William Shakespeare: Life Story
Chapter 6 : The King's Men
Elizabeth I died in March 1603, some six weeks after watching the last play performed for her by the Lord Chamberlain’s Men. She was succeeded by King James VI of Scotland who now became James I of England, although he liked to use the title King of Great Britain.
King James was a man of some culture (although personal hygiene was not one of his virtues). Within two weeks of his arrival in London, in May 1603, he had adopted the Lord Chamberlain’s Men and renamed them the King’s Men. Shakespeare, along with his colleagues Richard Burbage, Augustine Phillips, Lawrence Fletcher, John Heminges, Henry Condon, William Sly, Robert Armin and Richard Cowley, were named in the Letters Patent issued under the great seal.
Rival theatre companies, the Admiral’s Troop, who had performed first at the Rose, near the Globe, and later at the Fortune, north of the river, and the Earl of Worcester’s Men, became Prince Henry’s and Queen Anne’s Men respectively.
Shakespeare and his colleagues were now Grooms of the King’s Bed Chamber, although they were not required to undertake any duties in that capacity. This entitled each of them to four and a half yards of scarlet cloth to be worn at the King’s coronation procession. Shakespeare never had the chance to wear his royal livery as the procession was cancelled for fear of plague.
Over the following thirteen years the King’s Men performed at court on 187 recorded occasions. James was rather more free with his money than Elizabeth had been and paid almost double the fees that she had.
Shakespeare was clearly well-known individually, rather than just being seen as one of the players. In 1603 he played at Wilton House, near Salisbury, to entertain the King on his visit to the Countess of Pembroke. They played As You Like It for the very fine fee of £30.

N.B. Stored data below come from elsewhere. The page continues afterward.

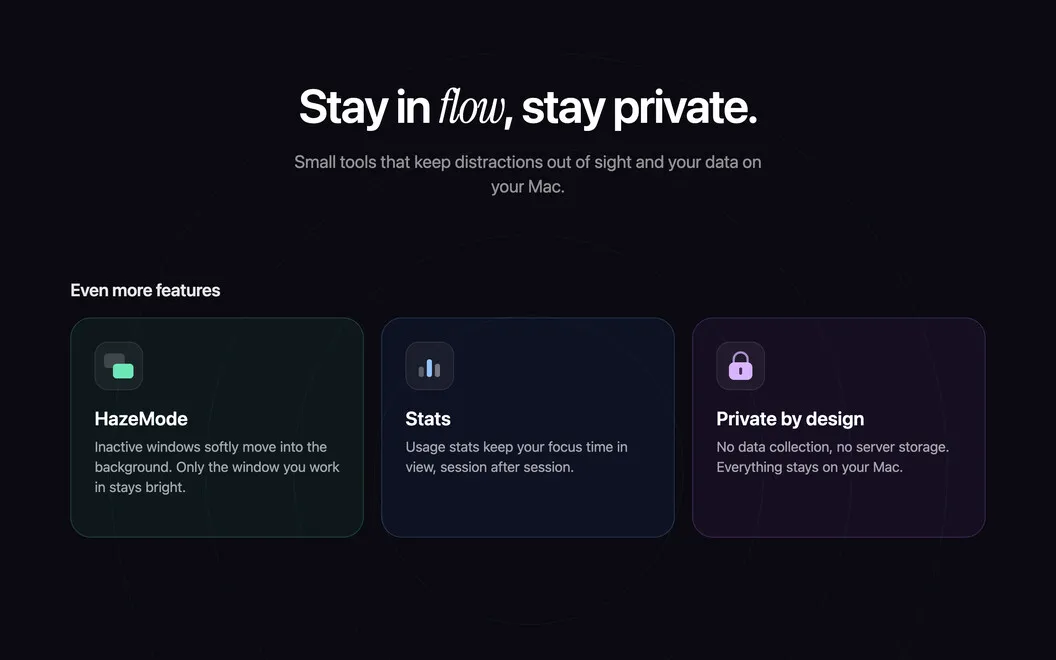
Task: Click 'stay private.' in the main headline
Action: click(x=639, y=108)
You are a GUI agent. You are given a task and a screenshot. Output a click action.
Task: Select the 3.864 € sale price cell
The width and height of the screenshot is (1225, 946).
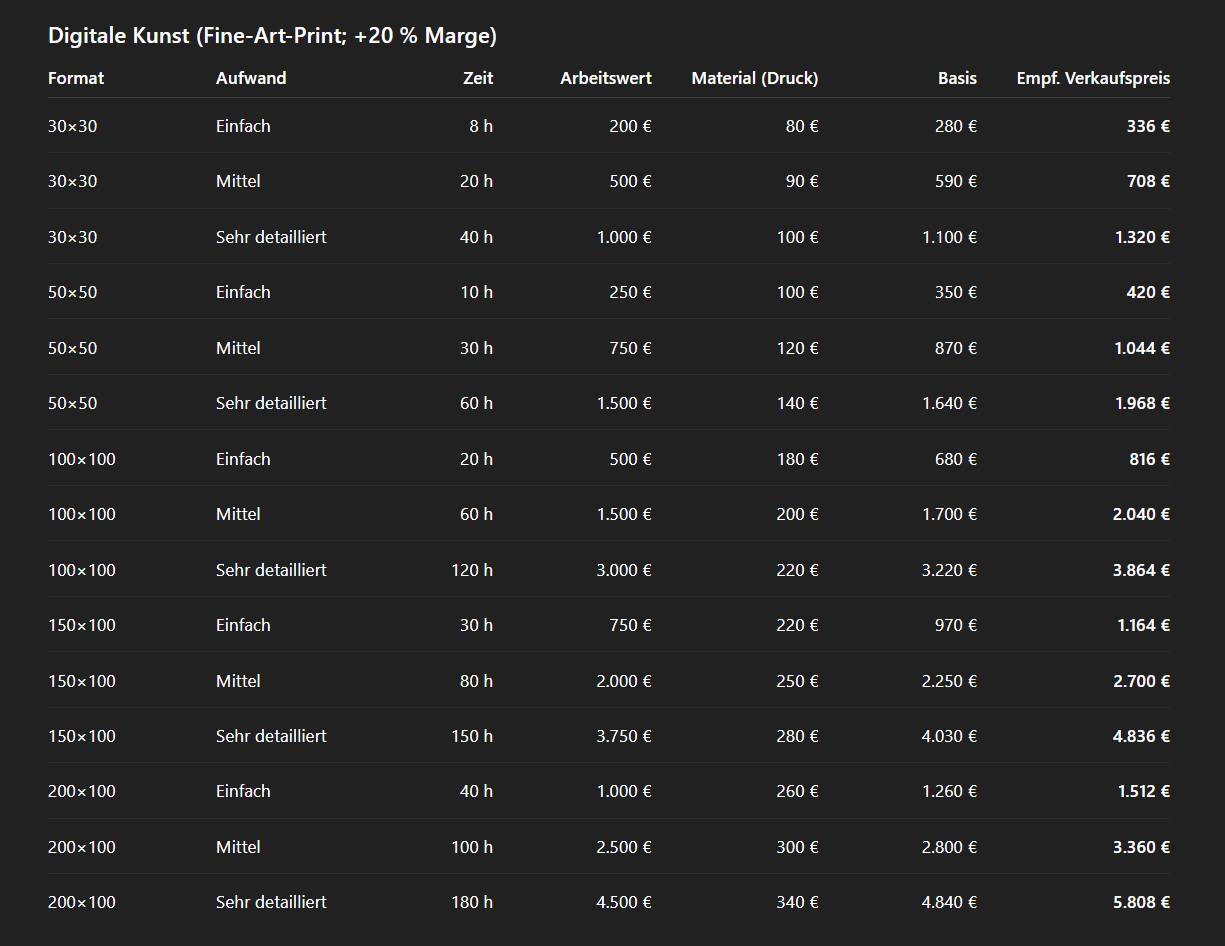click(x=1142, y=570)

By 1604 Shakespeare had moved back north of the Thames to the corner of Monkswell and Silver Street in Cripplegate where he lived as a lodger of Christopher Mountjoy. It has been suggested, on no discernible evidence, that Shakespeare and Mrs Mountjoy were lovers. If they were, her husband either did not know, or did not care, as Mountjoy requested Shakespeare’s help in the negotiations for the marriage of his daughter, Mary, to Stephen Belott.

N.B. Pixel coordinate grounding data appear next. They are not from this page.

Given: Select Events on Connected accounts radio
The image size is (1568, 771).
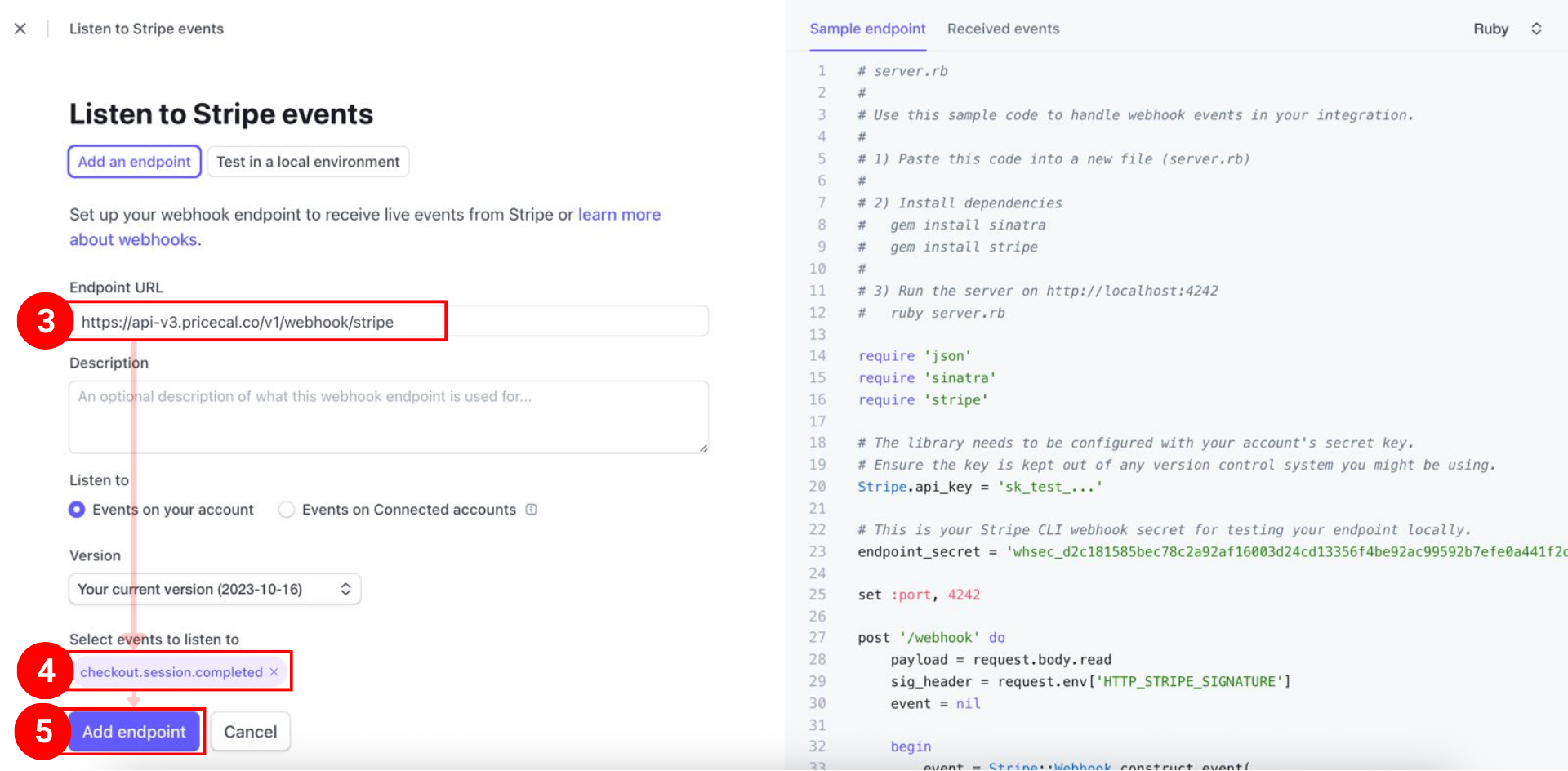Looking at the screenshot, I should point(287,510).

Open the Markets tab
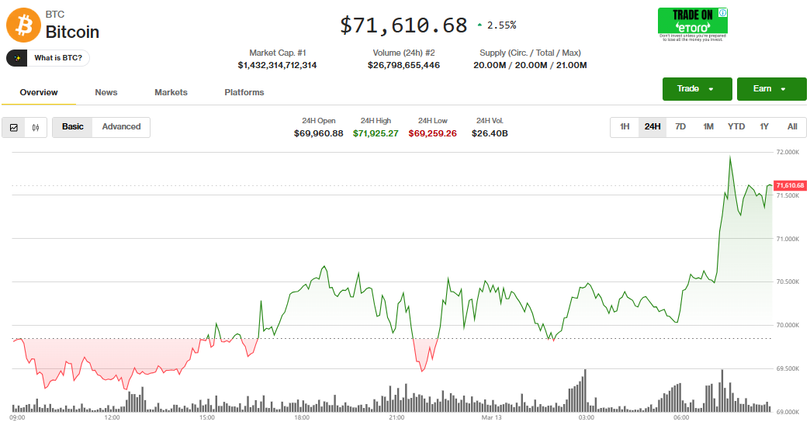171,93
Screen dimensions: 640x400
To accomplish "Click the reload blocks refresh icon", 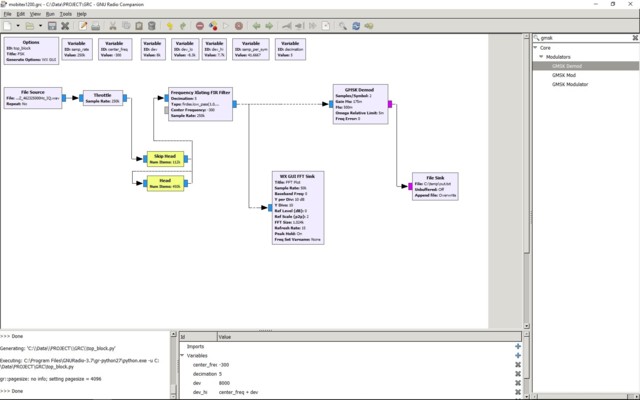I will pyautogui.click(x=356, y=26).
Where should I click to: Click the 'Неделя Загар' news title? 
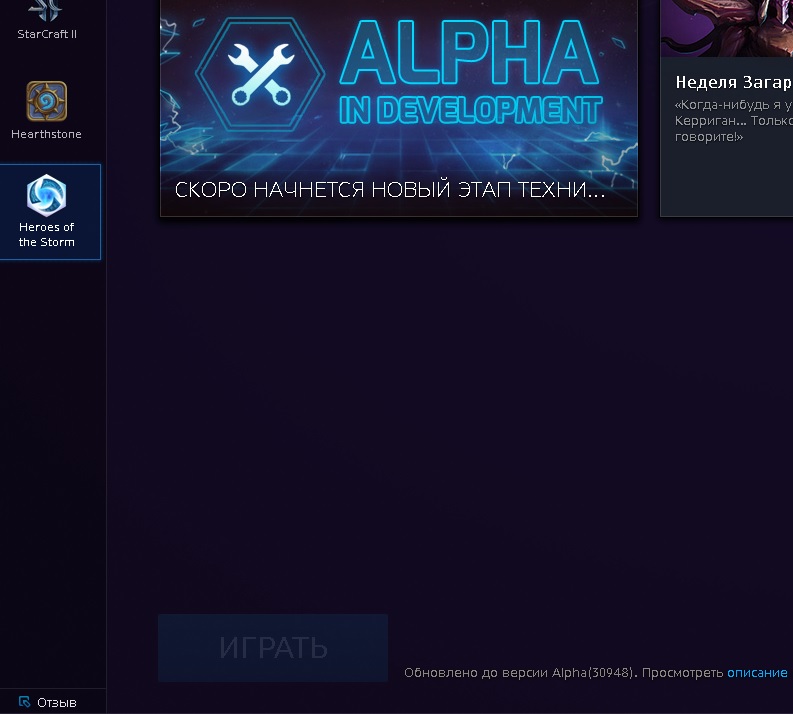coord(733,82)
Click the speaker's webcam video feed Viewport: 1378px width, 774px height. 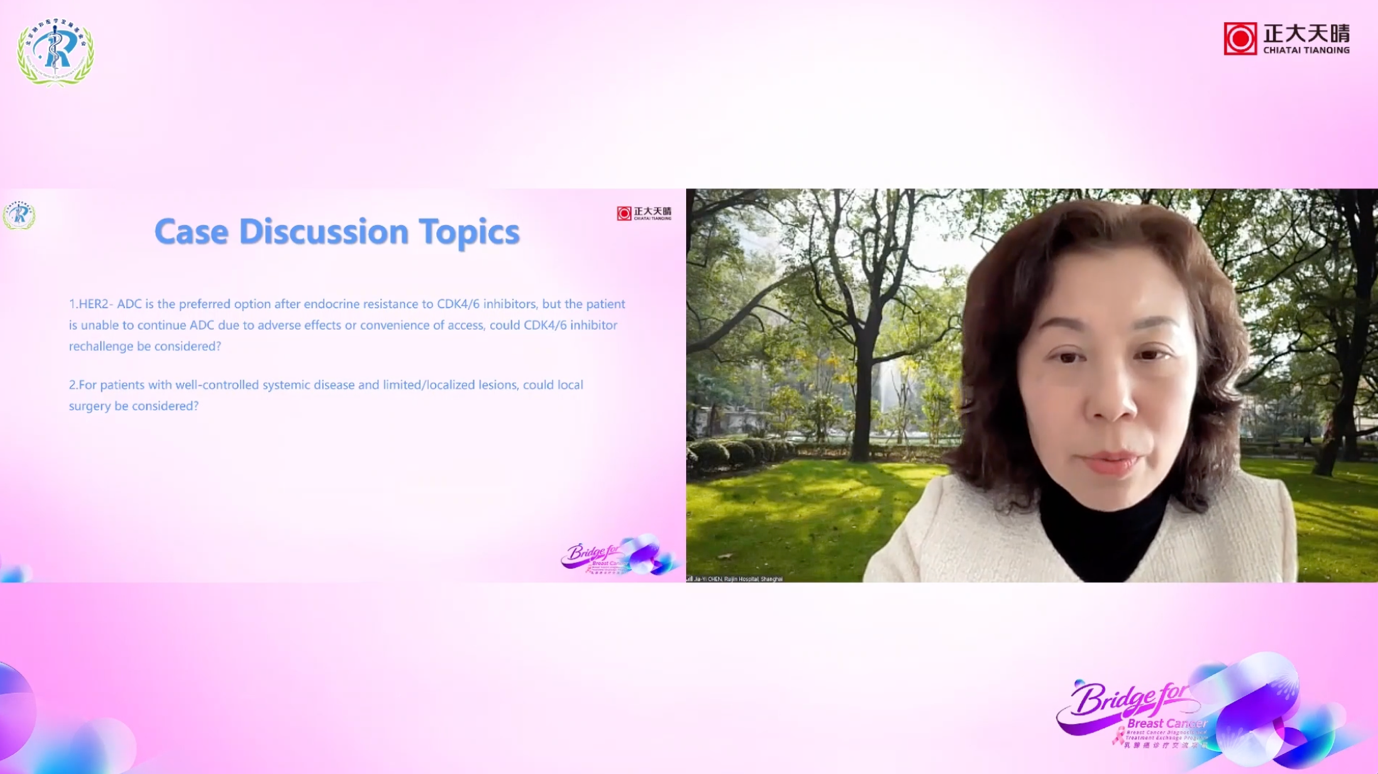click(1031, 385)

Father and fiancé were haggling over the terms of the dowry and Shakespeare negotiated a settlement. Unfortunately, following the marriage, Mary’s new husband fell out with her father – setting himself up as a business rival resulting in Mountjoy withholding £50 of the £60 dowry. Despite reconciliation on the death of Mrs Mountjoy, trouble resurfaced and Shakespeare was summoned out of retirement in 1612 to give evidence in a court case. He seems to have been remarkably hazy about the details and failed to turn up at the second hearing.

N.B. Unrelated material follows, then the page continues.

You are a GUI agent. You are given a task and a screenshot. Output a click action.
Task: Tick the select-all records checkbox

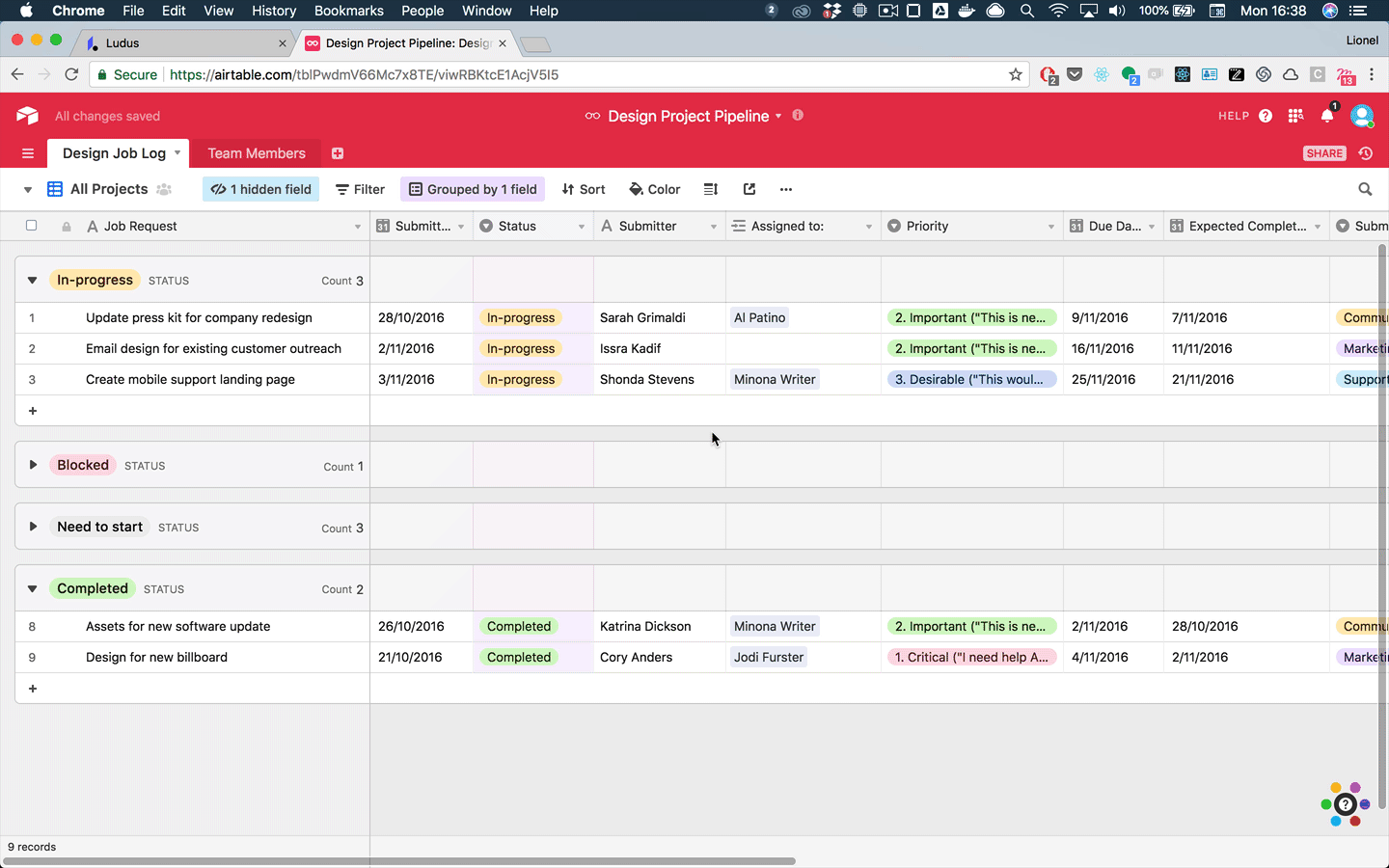[31, 226]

Shakespeare continued to build up a property portfolio for himself in Stratford, purchasing land and tithe rights for the sum of £440 in the summer of 1605, but this did not prevent him writing.
He produced Othello, followed up by King Lear, the latter of which was performed at Whitehall in front of King James on the 26 December 1606 during the state visit of the King’s brother-in-law, King Christian of Denmark. James and Christian were also treated to Macbeth, which although completely ahistorical in its narration of the actual events of the reigns of Duncan and Macbeth, was designed to exalt the King, descended from Banquo, at least according to the Scottish historian John Leslie’s History of Scotland.
It has been alleged that in 1605 Shakespeare fathered an illegitimate child. The story is that en route between London and Stratford he usually stayed at an inn called the Bull Inn in the Cornmarket at Oxford, opposite the current day Golden Cross.
The couple who ran the inn were John and Jeanette Davenant who had previously lived in London, near the Globe – a circumstance which leads Shakespeare’s biographer to infer that they were old friends. Mrs Davenant had borne six children, all of whom had died, and the couple decided to move to the country to improve her health. Once settled in Oxford the lady bore seven children, all of whom survived. It has been suggested that one of these children, William, was actually Shakespeare’s.
William Davenant became a well known poet and playwright during the reigns of both Charles I, and after the Restoration. He was also the first theatre manager to put women on the stage. According to John Aubrey, Davenant, when tipsy, would claim to have been invested with the very spirit of his godfather, William Shakespeare, and would allow people to infer that he was Shakespeare’s son.
There is no written evidence that Shakespeare was Davenant’s godfather and one might question whether, amongst seven children, Mrs Davenant could possibly be certain that one was not her husband’s, even if she had had an affair. This whole tale is told by John Aubrey in his life of Shakespeare, which is not generally considered to be particularly accurate. Of course, people do have affairs, and Shakespeare seems to have seen little of his wife, so perhaps it is true.